La ville de Beauharnois, en Montérégie, s'inquiète de l'arrivée d'un cargo destiné à la démolition sur les berges du lac Saint-Louis.

Le Kathryn Spirit, un cargo en fin de vie de 154 mètres, a été amené par le Groupe St-Pierre, une entreprise de démolition qui veut le démanteler pour récupérer ses matériaux. Ce serait un très rare cas de démantèlement de navire au Québec.

Le maire de Beauharnois, Claude Hainault, s'élève contre ce projet, puisqu'il craint la pollution du lac. Ce genre d'épave peut contenir des métaux lourds, de l'amiante ou des hydrocarbures.

« Ils vont aller démolir les bateaux avec des réservoirs de mazout, avec de la rouille et on va laisser faire ça au-dessus de l'eau?
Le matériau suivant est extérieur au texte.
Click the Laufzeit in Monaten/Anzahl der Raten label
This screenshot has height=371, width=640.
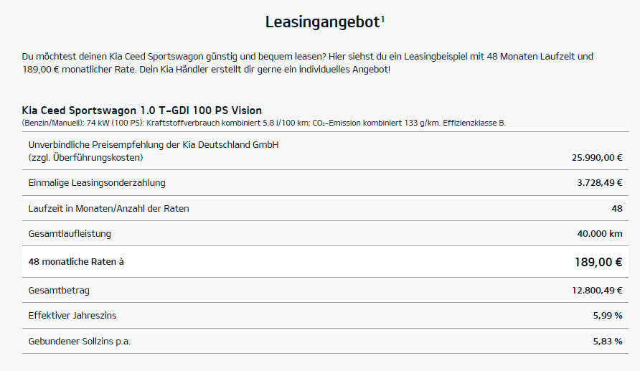(x=109, y=208)
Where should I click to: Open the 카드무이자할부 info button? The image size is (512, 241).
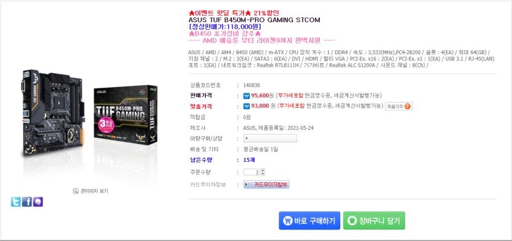point(266,185)
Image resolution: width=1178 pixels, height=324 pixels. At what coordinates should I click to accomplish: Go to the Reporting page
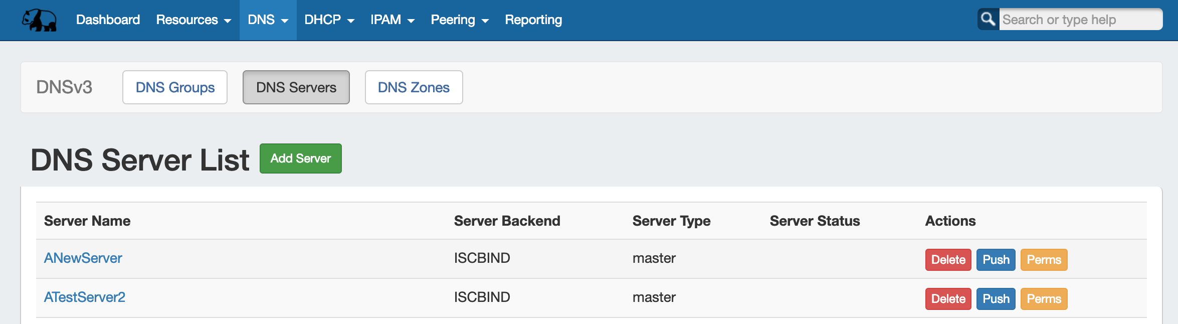533,20
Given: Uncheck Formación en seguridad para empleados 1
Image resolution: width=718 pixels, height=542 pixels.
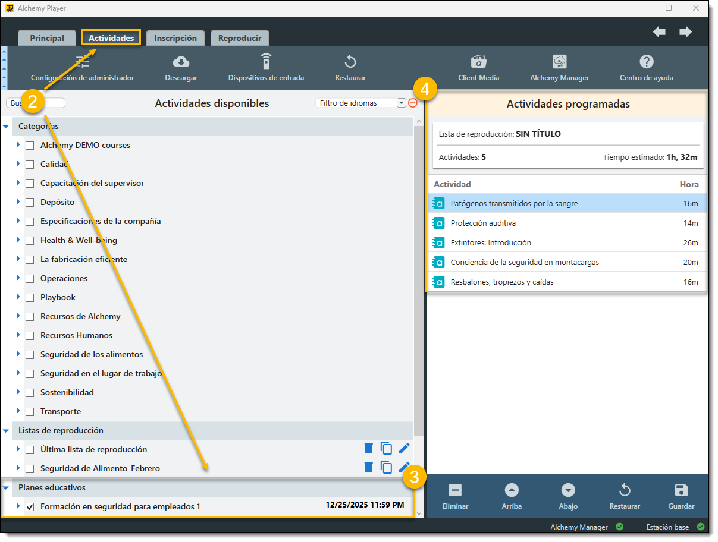Looking at the screenshot, I should 30,507.
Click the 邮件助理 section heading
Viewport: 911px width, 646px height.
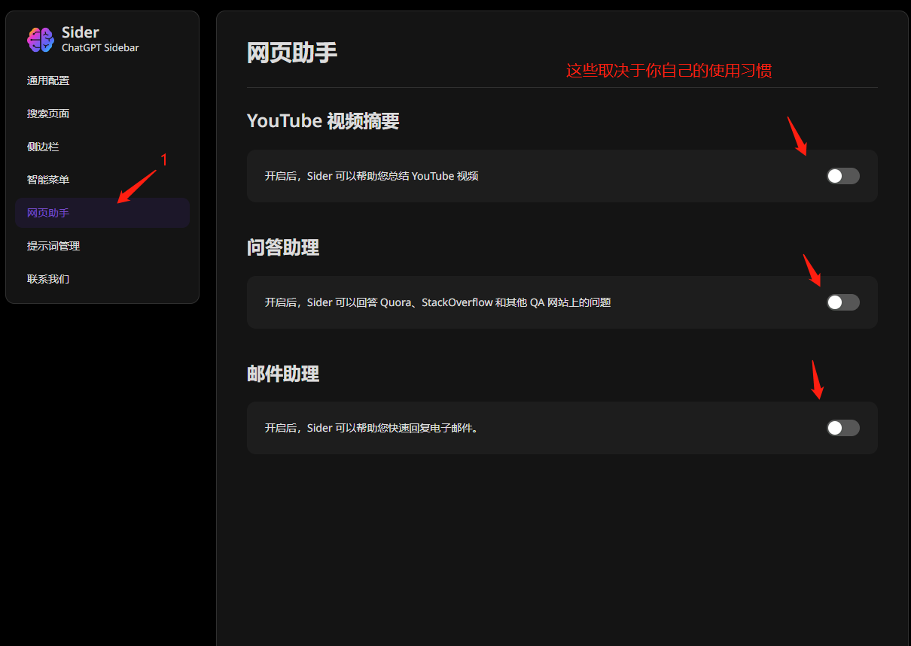[x=283, y=374]
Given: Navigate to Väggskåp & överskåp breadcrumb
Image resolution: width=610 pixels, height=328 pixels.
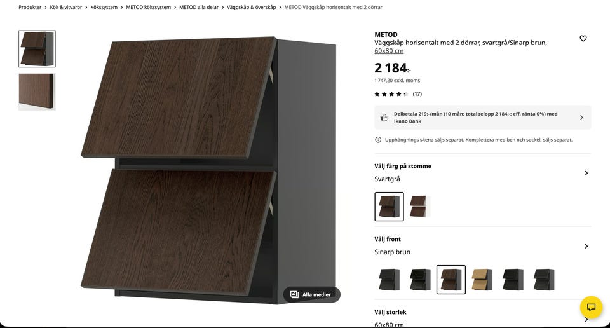Looking at the screenshot, I should 252,8.
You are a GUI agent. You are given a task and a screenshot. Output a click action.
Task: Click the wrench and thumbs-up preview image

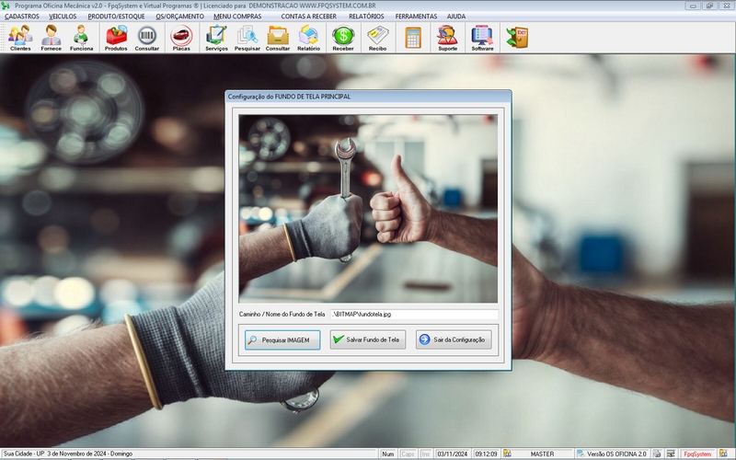368,209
Jamais à Beauharnois! », lance-t-il.

On a d'autres choses à faire qu'un dépotoir avec le bord de l'eau.

Une citation de :Claude Hainault, maire de Beauharnois
Claude Hainault, maire de BeauharnoisAgrandir l’image (Nouvelle fenêtre)

Claude Hainault, maire de Beauharnois

Le maire rêve en fait de décontaminer le secteur où se trouve le bateau pour y faire construire des condos et une promenade. Le terrain de l'entreprise vient d'ailleurs d'être dézoné de façon à ce qu'il ne soit plus un secteur industriel.
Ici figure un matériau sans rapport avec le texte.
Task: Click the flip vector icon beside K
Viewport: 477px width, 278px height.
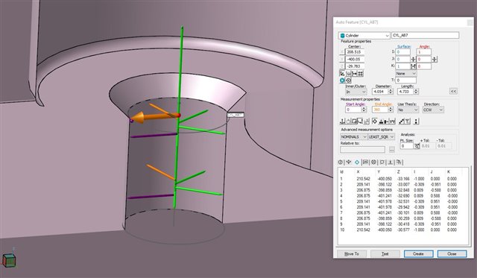Action: click(x=414, y=66)
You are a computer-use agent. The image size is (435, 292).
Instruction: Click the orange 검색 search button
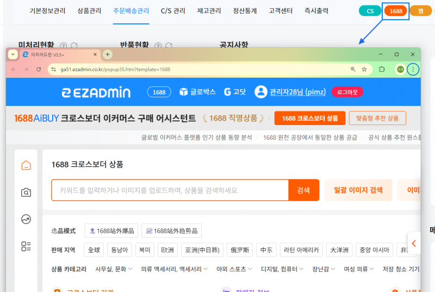click(x=303, y=190)
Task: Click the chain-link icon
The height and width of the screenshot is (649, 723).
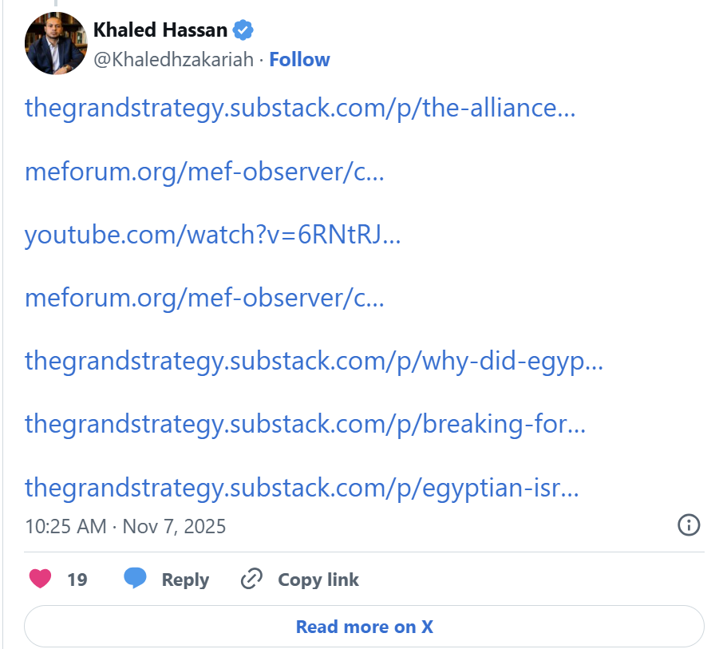Action: click(x=251, y=579)
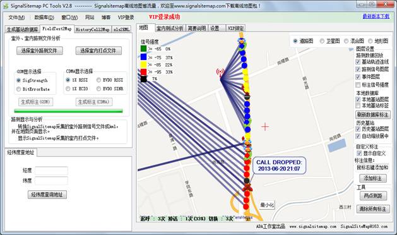Click the 选择室外路测文件 button
The width and height of the screenshot is (397, 235).
[x=40, y=51]
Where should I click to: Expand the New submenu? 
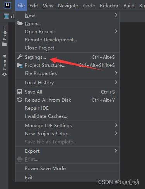coord(68,15)
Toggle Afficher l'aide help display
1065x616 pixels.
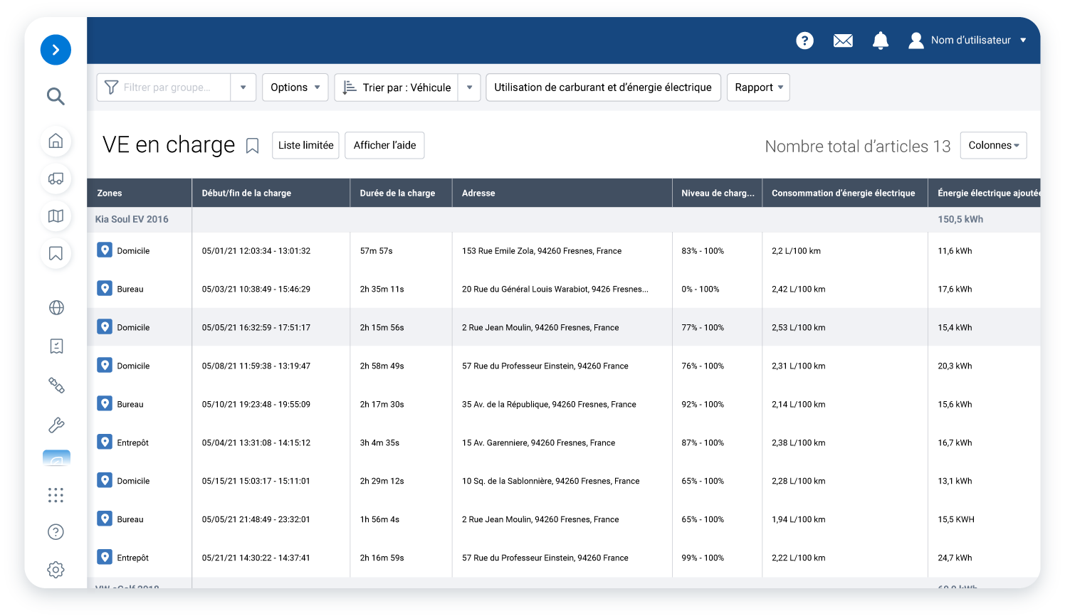(384, 145)
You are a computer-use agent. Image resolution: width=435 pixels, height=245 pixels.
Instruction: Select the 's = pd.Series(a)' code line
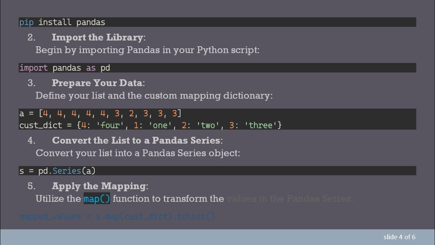pos(57,171)

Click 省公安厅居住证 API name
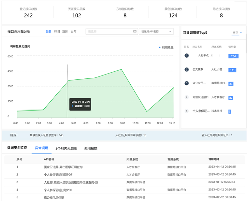click(54, 197)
Le Groupe St-Pierre n'a pas voulu accorder d'entrevue à Radio-Canada. Joint au téléphone, son responsable régional a simplement affirmé que l'entreprise n'était pas délinquante, qu'elle préparait son plan de démantèlement et que tout se ferait selon les normes, incluant la gestion d'éventuelles matières toxiques.

Pour que le démantèlement ait lieu, l'entreprise aura toutefois besoin de l'autorisation du ministère de l'Environnement.
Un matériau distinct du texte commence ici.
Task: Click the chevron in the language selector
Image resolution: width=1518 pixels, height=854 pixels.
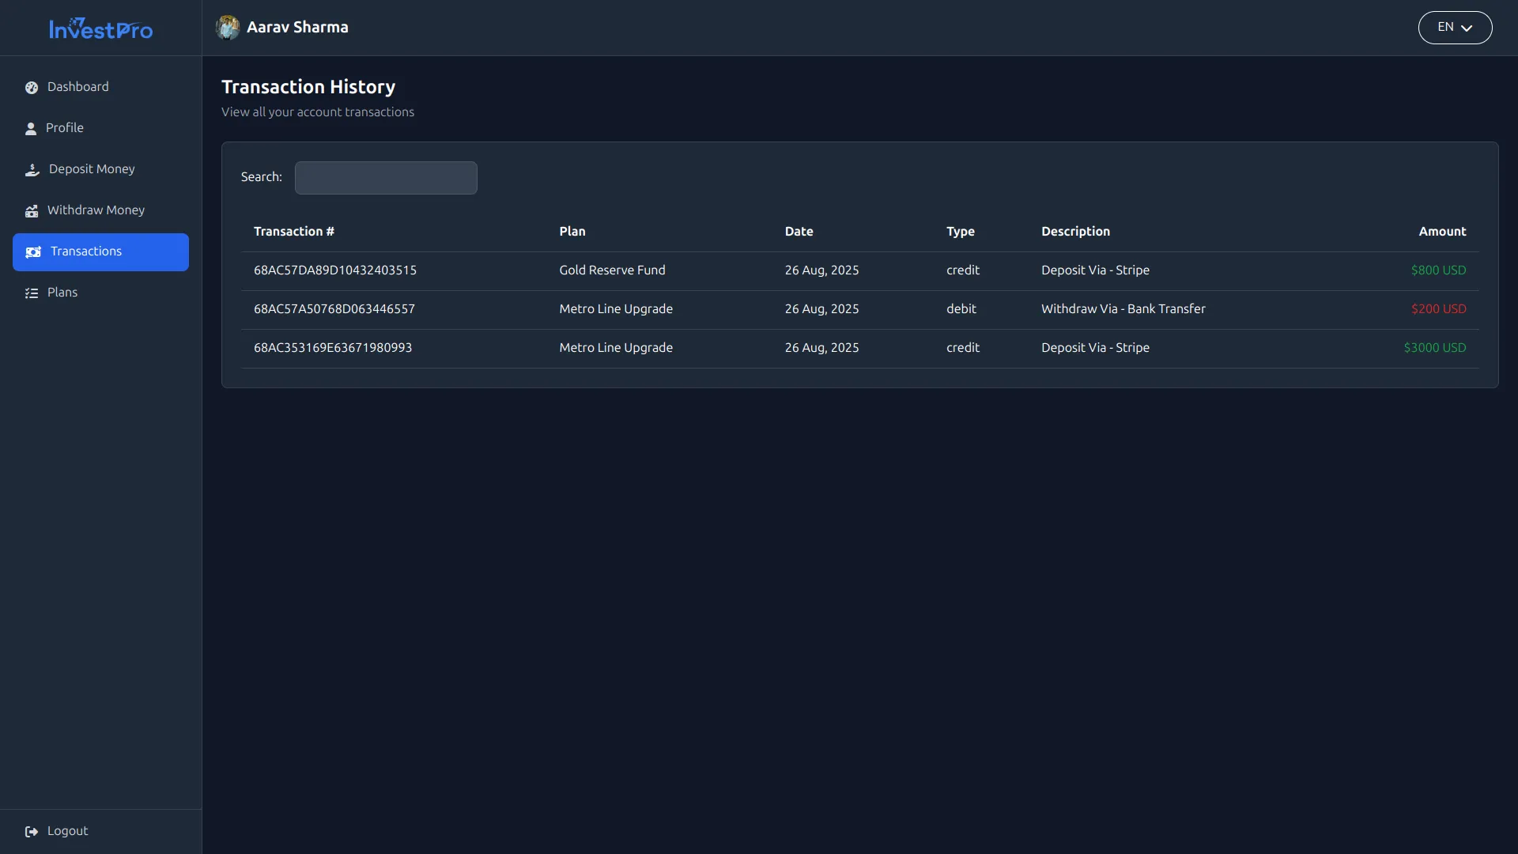Action: coord(1467,28)
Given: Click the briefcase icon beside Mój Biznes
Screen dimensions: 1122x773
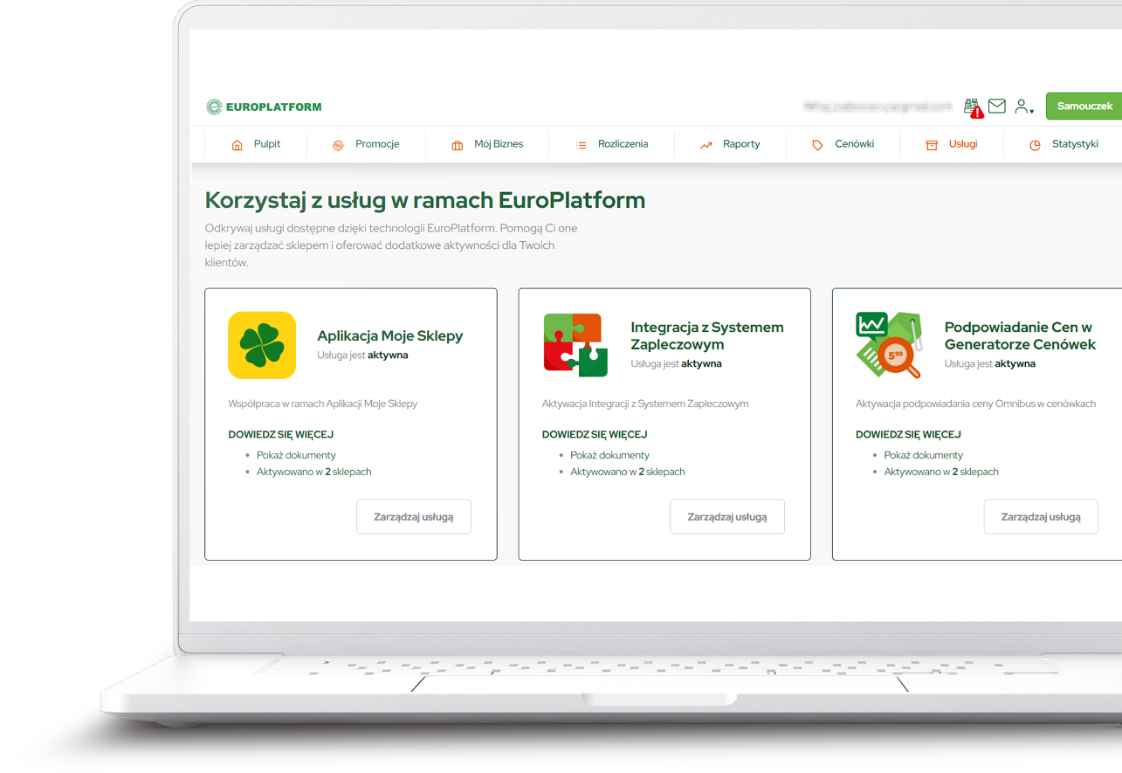Looking at the screenshot, I should (457, 145).
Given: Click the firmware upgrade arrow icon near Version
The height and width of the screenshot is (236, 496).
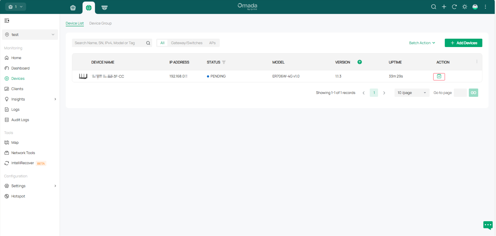Looking at the screenshot, I should (360, 62).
Le ministère indique être en discussion avec l'entreprise, afin de connaître le type de travaux prévu et les procédés qu'ils utilisent. « Notre objectif, à travers l'émission d'un certificat d'autorisation, est de prévenir les contaminations de l'environnement, à l'air et à l'eau », indique Émile Grieco, directeur régional Estrie-Montérégie du ministère du Développement durable, de l'Environnement et des Parcs.

Pour obtenir le feu vert, le projet doit également être conforme aux règlements municipaux.

Le maire de Beauharnois ne croit pas que ce soit le cas. « C'est une activité nouvelle qu'il veut amener ici, qui est incompatible avec l'activité qui est faite sur ce site. On va se battre. On est en train de regarder pour aller jusqu'à l'expropriation s'il le faut », affirme-t-il.

Pour ajouter au casse-tête, les fonctionnaires de trois ministères fédéraux doivent inspecter le Kathryn Spirit la semaine prochaine pour donner leur avis sur son démantèlement.